According to therapeutic effects of CRO and CRO implants on L929 cells infected with different microbial strains (Fig. 6D), the CRO implant group showed no significant differences compared to the CRO group across various microorganism strains, demonstrating the applicability of the implants in various microbial treatment scenarios.

Conclusion

This study presents the successful development of a novel light-cured, 3D-printed ceftriaxone (CRO)-eluting implant fabricated from BPA2EODMA/TEGDMA-based dental resin composites. The optimized implant formulation demonstrated exceptional print fidelity, favorable mechanical properties. Importantly, the incorporated CRO exhibited broad-spectrum antimicrobial efficacy against S. aureus, E. coli, and C. albicans. The observed biphasic release kinetics characterized by an initial burst release followed by sustained release, which offers both immediate infection prophylaxis and prolonged therapeutic coverage during the critical postoperative period.

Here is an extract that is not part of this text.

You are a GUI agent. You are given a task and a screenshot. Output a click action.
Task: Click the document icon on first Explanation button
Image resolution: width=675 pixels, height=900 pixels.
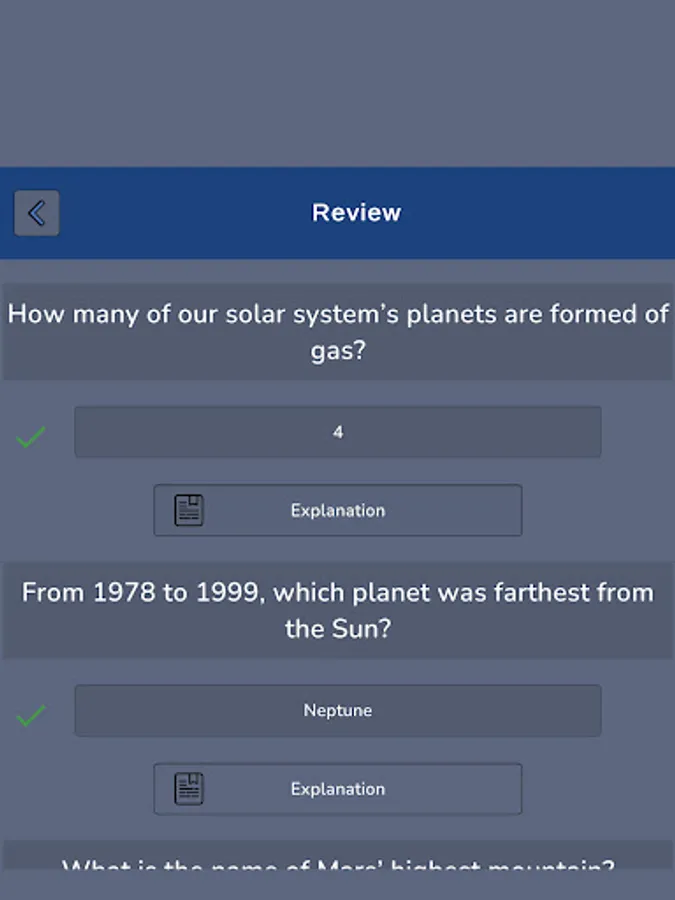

While this preliminary investigation demonstrates promising results, several limitations warrant acknowledgement.First, the exclusive reliance on in vitro models precludes comprehensive assessment of crucial biological parameters, including osseointegration potential, host tissue response, and systemic drug pharmacokinetics. Second, the monotherapeutic approach employing ceftriaxone as a single antibiotic agent, raises concerns regarding potential for resistance development, a factor not addressed within the scope of this study. Third, the absence of long-term degradation data limits our understanding of the implant’s structural integrity over clinically relevant timeframes. To facilitate clinical translation of this technology, future research will prioritize: (1) comprehensive in vivo evaluation in appropriate animal models to assess osseointegration kinetics, local and systemic biocompatibility, and infection prevention efficacy; (2) the development of combinatorial therapeutic approaches incorporating anti-inflammatory agents or osteogenic factors to address multifactorial postoperative complications; and (3) the implementation of antibiotic stewardship strategies, potentially through dual-drug delivery systems or surface modification approaches to mitigate resistane. Furthermore, detailed pharmacokinetic profiling and Good Manufacturing Practice (GMP)-compliant scale-up studies will be essential prerequisites for clinical translation. Despite these limitations, this proof-of-concept study establishes a robust foundation for utilizing modified dental resins in the fabrication of multifunctional, drug-eluting orthopedic implants. The convergence of 3D printing technology with antimicrobial-eluting capabilities represents a significant advancement toward personalized, infection-resistant bone fixation devices for high-risk orthopedic interventions.